現在、津屋崎ブランチは山口代表と経理担当者だけの体制だが、「具体的な事業はプロジェクト単位で新たにユニットを組んでおり、なるべく若手をリーダーに起用している。かつてのスタッフ3人も津屋崎で起業しており、研修に来た学生や社会人も数多く創業し、津屋崎での起業支援として移住者や地元の人たち向けに開催する『プチ起業塾』からも30人以上の起業家が誕生した」と、笑顔をみせる山口代表は都会と異なる、新しい生業のつくり方を考えて伝えている。

ゼネコンの1級建築士はなぜ田舎でまちおこしを始めたのか

「日々の取り組みの中で大切にしていることは、自分のやり方や考え方を相手に押し付けを押し付けない、価値観の違いを対話で乗り越えていく、何事も失敗でなく成功だと前向きに考えている」とする山口代表の人生を変えるような出来事は3つあった。

人生最初の転換点は、小学校6年生のときに訪れた。北九州生まれの山口代表は転勤族だった父に連れられて小学校時代を東京で過ごした。
6年生の秋に父の転勤で北九州へ戻ってみると、やんちゃ坊主だった山口少年は「いままで東京にいた自分にとって、まったく違う北九州の価値観が存在することに驚いた。そして、世の中には、まったく違う世界が同時に存在という事実に衝撃を受けた」。

その後、再度父の東京転勤で高校卒業後に東京での宅浪生活を送ってみると、社会の歯車から外れて世間との《間》が空いた状況下、時《間》も生まれた結果、《なぜ大学へ進学するのか》《本当は何をしたいのか》という根本的なことを問い続けた。
この経験が2つ目の転換点となって、ソニーの世界観にあこがれて当時、日本で唯一の音響設計学科を持つ九州芸術工科大学を目指した。成績の関係上、当初の音響設計学から環境設計学へ進路変更した結果、建築の世界へ進むことになった。

個性的な学生の多いキャンパス生活で留年を経験してみると、不器用ながらも自分がやりたいことにめり込んだ結果としての留年を受け入れる生き生きとした仲間の姿に接して、価値観が揺さぶられたことが、3つ目の転換点だった。

新卒で入社した鹿島建設では、ランドスケープや大規模開発などを担当した。その後、国土交通省所管の『財団法人国土技術研究センター』に出向した山口代表は、「過疎地域の住宅調査で都市と地方との格差に大きなショックを受けた」

入社10年を節目に鹿島建設を退職した山口代表は、産官学民の交流・連携で地域づくりに取り組む『地域交流センター』に転じた。
そして、仕事として津屋崎に東京から3年間通い、福岡へのUターン就職後も2年間通い続けた。
2009年、津屋崎でのまちおこし事業が行政に採択された。これを機に当時、鉄路の廃線や大型施設の撤退などで厳しい状況に置かれていた津屋崎への移住を決断した。  
移住後、まちおこしの拠点として立ち上げた『津屋崎ブランチ』のスタッフは全国から公募して、まちづくりの知識や経験もない20・30代のユニークな若者3人を採用した。
経歴も考え方も全く異なる彼らと山口代表は、「日々、対話を重ねていく中で、何に取り組んでいくのかについて考える」ことから始めた。

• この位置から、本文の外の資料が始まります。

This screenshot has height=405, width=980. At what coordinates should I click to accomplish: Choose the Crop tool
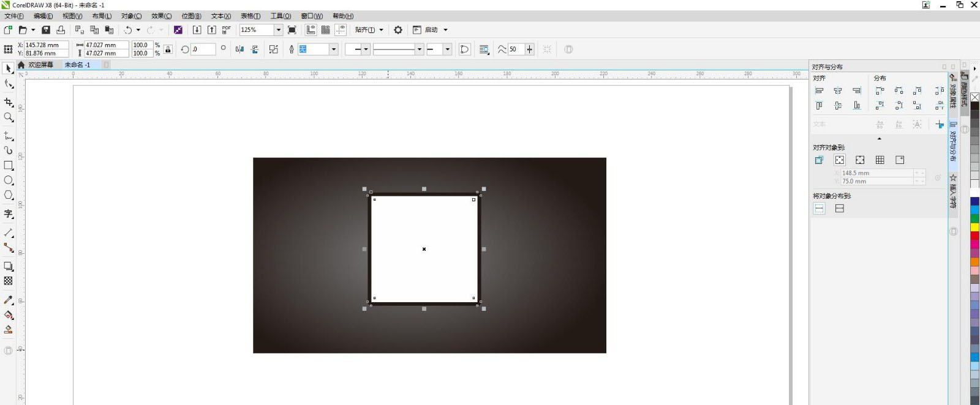click(x=9, y=102)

まちおこしとエジソンの不思議な縁、発明家的思考とは何か

I have not failed. I’ve just found 10,000 ways that won’t work. (私は失敗をしたことはない。ただ10000通りのうまくいかない事例を見つけただけだ)。
この言葉を残したエジソンをはじめとする発明家の思考手法を踏襲する山口代表は、「人々の潜在的欲求を見出して、実現可能性の高い道筋をいろいろ考えて、他者も巻き込みながら仲間をつくって実現していく」というスタイルを採る。

津屋崎において実践している対話をベースにして、各自のやりたいことを実現していく津屋崎スタイルの確立していく上において、尊敬する発明家の藤村靖之氏からの《まちづくりの発明家になれ!》という言葉も山口代表の背中を押した。

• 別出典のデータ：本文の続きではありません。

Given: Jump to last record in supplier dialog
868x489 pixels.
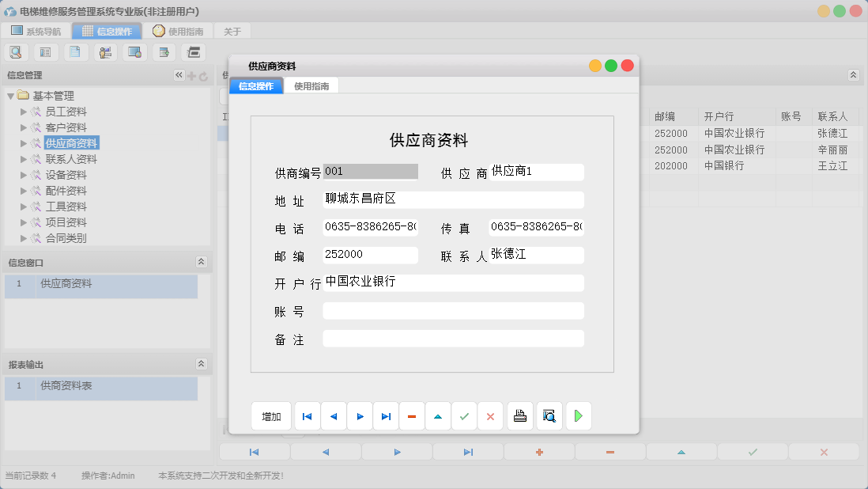Looking at the screenshot, I should (386, 416).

「幸福学に詳しい前野隆司慶応義塾大学教授によると、自己決定した方が他者による決定事項に従うよりも幸福感は大きい。このため、自立して自己決定をできる地域が増えていくと、ハッピーな世の中になる」とみる山口代表は、自立した経済圏同士の相互交流や情報交換を通じて、世の中に広げていく構想も持つ。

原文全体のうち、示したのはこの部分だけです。